THE SONG REMAINS THE SAME

  • Inflation is currently the topic de jour for investors. The easing of COVID-19 lockdowns has pushed inflation (as measured by CPI) to levels not seen since 2008.
  • While transitory effects such as supply bottlenecks and lockdowninduced year-over-year comparisons explain much of the recent increase in inflation, we believe the seeds have been planted for sustained longer-term inflationary pressures.
  • As discussed in our 2016 Insight, inflation is particularly detrimental for not-for-profit (NFP) healthcare organizations, as they must contend with the impact of inflation on both operations and the investment portfolio. Post COVID-19, healthcare inflation and operational pressures are unlikely to recede and could possibly accelerate.
  • Despite healthcare’s powerful inflationary forces, many NFP healthcare investors remain under-allocated to inflation-sensitive assets.

Today’s Environment

If there’s a topic currently dominating financial markets and news media, it’s inflation. It’s easy to see why, considering that inflation has been mostly contained for the past 40 years. However, recent signs point to much higher levels of inflation, particularly here in the United States. As the world emerges from COVID-19 lockdowns, bottlenecks in the global supply chain along with labor shortages are pushing prices higher. In June, the consumer price index (CPI) report showed inflation rising to 5.4% on an annual basis, its highest reading since 2008. Additionally, core CPI rose to 4.5% (annualized), a level not seen since 1991.

While it’s likely that these transitory forces pass by next year, cooling off levels of near-term inflation, we believe investors should be mindful of sustained inflationary pressures over the longer term. As we discussed in a recent Asset Allocation note titled “Heat Waves”, there are a number of reasons for this:

  • Looser monetary policy could contribute to inflation. The Fed’s embrace of average inflation targeting, for instance, has shifted monetary policy in a more dovish direction.
##########
TASKS TO COMPLETE:
a. In the inflation passage, what annual inflation rate did the June consumer price index report show?
b. Reproduce the inflation passage from "Today’s Environment" up to and including "seen since 1991.".
c. Resume the inflation passage, picking up right after its final sentence.

DATASET CONTENT:
##########
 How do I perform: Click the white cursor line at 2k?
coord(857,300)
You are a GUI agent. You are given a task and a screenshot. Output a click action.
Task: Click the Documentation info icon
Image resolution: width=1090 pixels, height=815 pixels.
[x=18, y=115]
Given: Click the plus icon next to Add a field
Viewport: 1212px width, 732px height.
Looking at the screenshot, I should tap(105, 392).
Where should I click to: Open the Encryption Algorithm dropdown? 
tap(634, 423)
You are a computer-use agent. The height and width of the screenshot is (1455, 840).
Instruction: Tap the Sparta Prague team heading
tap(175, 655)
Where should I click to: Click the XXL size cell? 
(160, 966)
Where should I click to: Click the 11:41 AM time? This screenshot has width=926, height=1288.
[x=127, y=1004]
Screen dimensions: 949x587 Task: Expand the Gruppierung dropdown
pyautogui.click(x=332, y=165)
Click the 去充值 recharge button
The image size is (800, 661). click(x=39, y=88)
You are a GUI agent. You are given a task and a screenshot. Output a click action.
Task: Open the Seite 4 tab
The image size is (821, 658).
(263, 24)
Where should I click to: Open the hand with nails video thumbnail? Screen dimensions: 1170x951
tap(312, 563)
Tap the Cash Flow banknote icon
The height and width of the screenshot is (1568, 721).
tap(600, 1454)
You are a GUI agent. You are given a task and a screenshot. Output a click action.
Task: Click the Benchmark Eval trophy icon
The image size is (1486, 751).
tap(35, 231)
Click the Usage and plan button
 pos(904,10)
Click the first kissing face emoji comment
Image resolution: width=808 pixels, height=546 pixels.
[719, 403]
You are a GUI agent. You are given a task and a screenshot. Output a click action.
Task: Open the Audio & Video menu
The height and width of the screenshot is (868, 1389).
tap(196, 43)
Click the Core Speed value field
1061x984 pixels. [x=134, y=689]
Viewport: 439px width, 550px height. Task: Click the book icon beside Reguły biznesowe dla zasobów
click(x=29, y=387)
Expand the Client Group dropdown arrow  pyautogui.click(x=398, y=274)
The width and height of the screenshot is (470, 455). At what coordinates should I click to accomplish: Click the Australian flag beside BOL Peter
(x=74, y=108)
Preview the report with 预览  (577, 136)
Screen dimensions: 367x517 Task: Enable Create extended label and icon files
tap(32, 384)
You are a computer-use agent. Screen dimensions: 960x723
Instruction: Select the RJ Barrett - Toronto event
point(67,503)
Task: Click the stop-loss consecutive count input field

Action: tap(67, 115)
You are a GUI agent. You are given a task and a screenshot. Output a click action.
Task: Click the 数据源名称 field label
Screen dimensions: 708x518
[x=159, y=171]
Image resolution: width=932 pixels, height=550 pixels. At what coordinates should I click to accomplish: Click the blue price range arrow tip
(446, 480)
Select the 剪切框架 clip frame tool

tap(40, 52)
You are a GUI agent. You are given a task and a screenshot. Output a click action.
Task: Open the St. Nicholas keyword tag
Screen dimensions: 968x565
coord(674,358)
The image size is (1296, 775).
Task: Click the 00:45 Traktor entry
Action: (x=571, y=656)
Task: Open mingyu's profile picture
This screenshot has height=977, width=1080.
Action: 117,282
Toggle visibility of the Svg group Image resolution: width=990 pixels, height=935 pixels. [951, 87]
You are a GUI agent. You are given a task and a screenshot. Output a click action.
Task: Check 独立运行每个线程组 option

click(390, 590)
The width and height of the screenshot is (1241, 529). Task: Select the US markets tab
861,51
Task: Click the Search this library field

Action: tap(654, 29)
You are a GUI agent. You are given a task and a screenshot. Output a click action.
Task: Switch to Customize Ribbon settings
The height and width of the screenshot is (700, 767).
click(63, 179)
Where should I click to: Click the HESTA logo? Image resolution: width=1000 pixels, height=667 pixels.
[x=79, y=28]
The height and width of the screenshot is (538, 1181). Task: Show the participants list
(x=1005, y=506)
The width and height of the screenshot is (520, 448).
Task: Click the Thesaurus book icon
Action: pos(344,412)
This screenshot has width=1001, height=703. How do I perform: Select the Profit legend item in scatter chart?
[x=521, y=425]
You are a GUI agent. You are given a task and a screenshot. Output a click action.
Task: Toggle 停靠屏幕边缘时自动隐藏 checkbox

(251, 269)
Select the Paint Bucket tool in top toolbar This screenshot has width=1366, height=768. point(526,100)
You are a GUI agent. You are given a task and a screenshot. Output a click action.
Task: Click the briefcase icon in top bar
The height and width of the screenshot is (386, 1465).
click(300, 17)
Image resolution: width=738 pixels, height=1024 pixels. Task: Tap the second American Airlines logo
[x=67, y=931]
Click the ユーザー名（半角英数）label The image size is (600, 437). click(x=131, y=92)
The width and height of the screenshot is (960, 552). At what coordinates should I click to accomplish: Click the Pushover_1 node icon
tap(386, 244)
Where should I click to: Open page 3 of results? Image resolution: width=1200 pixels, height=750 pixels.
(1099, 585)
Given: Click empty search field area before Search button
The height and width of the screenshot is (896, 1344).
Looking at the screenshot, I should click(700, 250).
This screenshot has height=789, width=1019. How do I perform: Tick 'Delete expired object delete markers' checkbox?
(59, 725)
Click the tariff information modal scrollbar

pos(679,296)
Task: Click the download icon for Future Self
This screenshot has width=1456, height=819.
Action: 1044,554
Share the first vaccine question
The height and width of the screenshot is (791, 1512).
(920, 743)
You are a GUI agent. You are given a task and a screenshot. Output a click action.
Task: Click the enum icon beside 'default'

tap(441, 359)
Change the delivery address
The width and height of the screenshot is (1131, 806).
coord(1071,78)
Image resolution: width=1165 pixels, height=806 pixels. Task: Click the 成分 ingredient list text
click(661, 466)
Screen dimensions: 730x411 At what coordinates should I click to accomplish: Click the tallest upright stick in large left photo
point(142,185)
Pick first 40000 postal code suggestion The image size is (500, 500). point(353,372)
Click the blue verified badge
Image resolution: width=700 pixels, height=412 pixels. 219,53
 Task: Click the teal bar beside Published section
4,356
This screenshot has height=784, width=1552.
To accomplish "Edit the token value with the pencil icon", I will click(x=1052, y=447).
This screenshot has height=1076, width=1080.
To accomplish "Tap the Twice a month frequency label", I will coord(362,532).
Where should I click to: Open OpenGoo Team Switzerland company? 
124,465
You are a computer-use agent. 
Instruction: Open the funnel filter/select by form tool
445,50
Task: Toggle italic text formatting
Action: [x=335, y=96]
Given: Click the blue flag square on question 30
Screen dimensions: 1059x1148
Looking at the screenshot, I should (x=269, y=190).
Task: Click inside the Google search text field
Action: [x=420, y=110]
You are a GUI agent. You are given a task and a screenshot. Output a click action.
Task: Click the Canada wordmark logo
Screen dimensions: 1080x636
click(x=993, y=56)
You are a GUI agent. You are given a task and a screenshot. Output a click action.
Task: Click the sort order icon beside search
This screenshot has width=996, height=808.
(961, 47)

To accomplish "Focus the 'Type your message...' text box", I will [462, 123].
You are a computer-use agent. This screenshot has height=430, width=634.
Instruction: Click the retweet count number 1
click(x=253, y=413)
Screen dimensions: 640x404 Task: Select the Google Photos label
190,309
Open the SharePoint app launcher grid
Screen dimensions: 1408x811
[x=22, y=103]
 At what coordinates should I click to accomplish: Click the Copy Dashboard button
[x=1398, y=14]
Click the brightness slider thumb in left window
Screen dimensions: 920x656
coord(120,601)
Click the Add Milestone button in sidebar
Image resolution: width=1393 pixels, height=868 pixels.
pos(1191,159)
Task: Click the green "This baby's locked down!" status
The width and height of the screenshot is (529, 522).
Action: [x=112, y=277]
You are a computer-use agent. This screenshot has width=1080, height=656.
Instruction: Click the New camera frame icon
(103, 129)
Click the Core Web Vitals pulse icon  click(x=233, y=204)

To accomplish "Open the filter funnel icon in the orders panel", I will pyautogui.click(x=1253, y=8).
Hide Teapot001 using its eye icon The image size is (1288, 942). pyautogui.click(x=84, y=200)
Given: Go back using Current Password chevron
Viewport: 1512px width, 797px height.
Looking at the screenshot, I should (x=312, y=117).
##########
SOLVED TASKS:
a. 5.4%

b.
Today’s Environment

If there’s a topic currently dominating financial markets and news media, it’s inflation. It’s easy to see why, considering that inflation has been mostly contained for the past 40 years. However, recent signs point to much higher levels of inflation, particularly here in the United States. As the world emerges from COVID-19 lockdowns, bottlenecks in the global supply chain along with labor shortages are pushing prices higher. In June, the consumer price index (CPI) report showed inflation rising to 5.4% on an annual basis, its highest reading since 2008. Additionally, core CPI rose to 4.5% (annualized), a level not seen since 1991.

c.
  • Relaxed fiscal policy could prove inflationary. Congress has passed a record >$5T in fiscal stimulus since the end of 2019, with more proposals currently being debated in Washington.
  • Evolving consumer expectations could compound these fiscal and monetary pressures. While economists and market participants expect inflation will return to more normal <2.5% levels by 2022, American households are less sanguine. The May University of Michigan Survey of Consumers showed Americans’ intermediate-term inflation expectations are climbing. That could become a self-fulfilling prophecy if inflationary psychology makes it easier for businesses to pass along price hikes.

Already one of the most overlooked and unmonitored risks for investors, higher levels of inflation can erode an institution’s purchasing power more quickly. For example, with a 5% inflation rate, an investor’s purchase power is cut in half every 14 years. Dovish monetary policy, expansive fiscal policy, and climbing inflation expectations greatly increase the risk of higher longerterm inflation.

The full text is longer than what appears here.